Thursday, February 26, 2009

Superglue

This morning one of the knobs on my chest of drawers fell off. I therefore quickly remedied the situation using Superglue. Now, the knob and its attendant drawer are as one again, as if the catastrophe had never occurred. But while waiting for the two to fully bond (the tube recommends 30 minutes), I had time to ponder the nature of my glue and the implications of its adhesion.

From what I’ve read, Superglue was originally developed as a battlefield remedy, first seeing active service in Vietnam in the late 60s. I expect whenever soldiers trod on a “Gook” landmine or were at the wrong end of a Howitzer barrage, the chief medic would instantly radio “Glue! Glue!”, whereupon an Apache helicopter would swoop down and drop a couple of tubes of the stuff. Thus, once the various bits of soldier had been gathered up (and, presumably, separated into individual piles), they could easily be stuck back together again. Then, 30 minutes later, the glue having fully dried, the soldier was restored to near original condition, just like my chest of drawers.

There must have been one major problem, however: alcohol.

According to the instructions that came with my glue, if I accidentally stick my fingers together (or to something else), all I need do is apply an alcohol-based solvent, and they’ll come apart again. This fact probably imposed severe restrictions on the repaired soldiers’ recreational activities. If, during R+R, they went to a bar, they’d have had to confine their boozing to something relatively weak, like beer. Were they to attempt to down whisky or gin, they’d most likely fall apart before Closing Time. At the very least, an arm or head would drop off. If they were too pissed, they might not even notice, and leave it there.

I imagine this happened quite a few times in Saigon bars. The barman therefore had the option of either binning the body part or storing it behind the bar in case the soldier, having sobered up, remembered where he’d left it and came back. But there must have been many instances where they didn’t bother, so the bits and pieces just piled up over time. Doubtless in several instances, the bar owners eventually found that they had enough to glue together a completely new body. And I’ll bet they often did.

Actually, this explains the various Vietnamese you see these days with mixed Negroid, Caucasian, and Asiatic features. The official story, peddled by the Hanoi Government and believed by many, is that they’re simply the offspring of American servicemen and Vietnamese prostitutes. In fact, I believe they’re the result of successfully Supergluing bits and pieces of assorted Vietnamese regular soldiers and US troops.
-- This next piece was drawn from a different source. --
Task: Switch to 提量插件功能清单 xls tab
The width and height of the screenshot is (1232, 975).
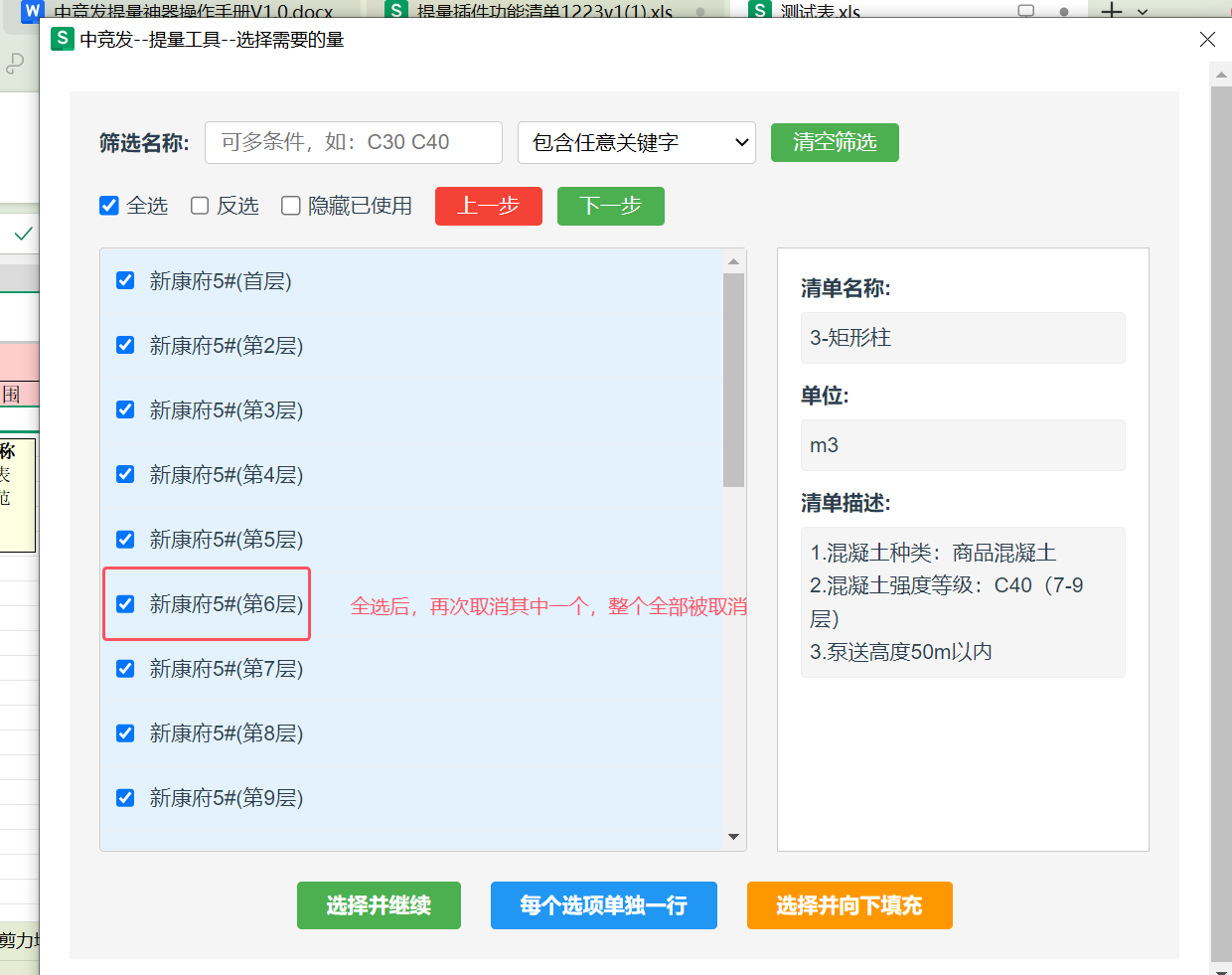Action: [543, 12]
Anyway, talking of Asiatic features, the man who runs my local fish and chip shop has them. He claims to be Chinese, but could just as likely be ex-Vietcong. They all look alike. If he is, the fact that I’ve used Superglue could, in his eyes, make me some sort of enemy collaborator, so he may well try to come round here later on a bamboo bicycle and snipe at me from the undergrowth. Just to make sure this doesn’t happen, I suppose I’ll have to go across the road to The Golden Plaice and stick an anti-personnel mine on the side of his chip fryer. Better safe than sorry.

3 comments:

Anonymous said...

Shall I dress up like Sgt Barnes in Platoon?I could point my 9mm at the hapless chip shop owner and scream "You VC,you VC".We could end the evening by shooting dead his granny and raping his daughter.

Anonymous said...

Yesteryear I was provided with a small army of action men to 'occupy' my time and take my mind of my un-able parents.

When one of them became injured during the course of action ( i.e I shoved him in a vice and took a blow-torch and plyers to him) my father would attempt his field medic impression and patch-up the fallen with a bit of superglue.

Clearly, as your post elaborates the adhesive should only be used on humans and not on synthetic plastic.

I will make father aware of the error of his ways.

Joe Slavko said...

I am ecologically aware. I only use all-natural, organic plastic myself.